Institutions implement RDA in integrated library systems, discovery layers, and metadata workflows developed by vendors and consortia such as Ex Libris, Innovative Interfaces, and WorldCat partners. National libraries including the Library of Congress, the National Library of New Zealand Te Puna Mātauranga, and the Bibliothèque nationale de France have created policy statements, training, and conversion projects to adopt RDA. Implementation often requires mapping from MARC formats, data cleanup, authority control using services like VIAF and ORCID, and coordination with digitization projects at institutions such as the British Library and the National Library of Australia. Interoperability efforts engage standards bodies like ISO and projects in linked data ecosystems involving the W3C.

Relationship to MARC and Other Standards

RDA was designed to be format-agnostic but has been implemented predominantly within the MARC 21 environment and legacy systems maintained by organizations such as the Library of Congress and OCLC. Harmonization efforts include mapping elements from RDA to MARC 21, to Dublin Core metadata elements used by repositories such as Europeana, and to ontologies suited to linked data like the BIBFRAME initiative promoted by the Library of Congress. Standards bodies including ISO committees and the International Federation of Library Associations and Institutions have engaged with RDA to align content with international descriptive practices and identifier systems such as ISBN and ISNI.

Criticisms and Revisions

Critiques of RDA have come from practitioners and scholars at institutions such as the British Library, the Library of Congress, and university library systems who have questioned complexity, training demands, and transitional costs. Debates have engaged professional groups including the American Library Association and national cataloguing committees over granularity, implementation timelines, and the adequacy of mappings to MARC 21 and linked data models like BIBFRAME. In response, RDA has undergone revisions and maintenance processes coordinated by governance bodies including the RDA Steering Committee and advisory groups, resulting in updates to guidance on relationships, identifier treatment, and instructions reflecting feedback from implementations at OCLC, the National Library of Medicine, and other stakeholders.

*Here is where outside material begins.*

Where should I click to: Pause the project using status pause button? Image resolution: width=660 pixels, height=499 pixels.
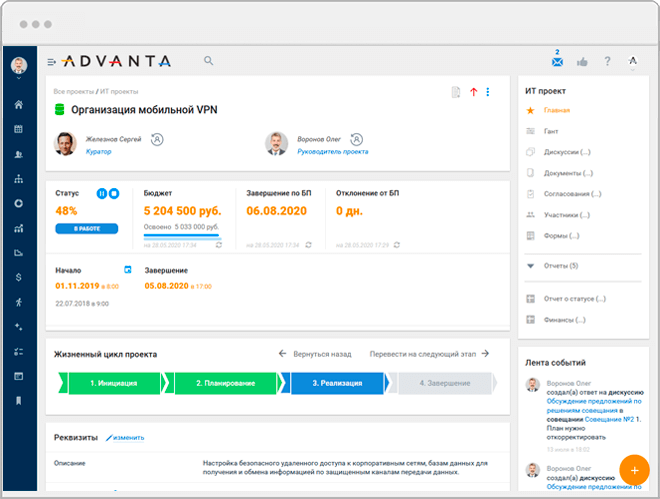(x=101, y=193)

Impact on Cataloguing Practice

Adoption of RDA has influenced cataloguing workflows, authority control, and discovery systems across national libraries, consortia, and academic institutions such as the Library of Congress, the British Library, the National Library of Scotland, and major university libraries. RDA encourages structured, element-based metadata conducive to linked data, influencing projects by OCLC, the Digital Public Library of America, and aggregators like Europeana. Training, policy development, and vendor support have evolved in response, with cataloguers engaging with international initiatives and professional organizations including the American Library Association, the International Federation of Library Associations and Institutions, and national cataloguing committees to refine practice and interoperability.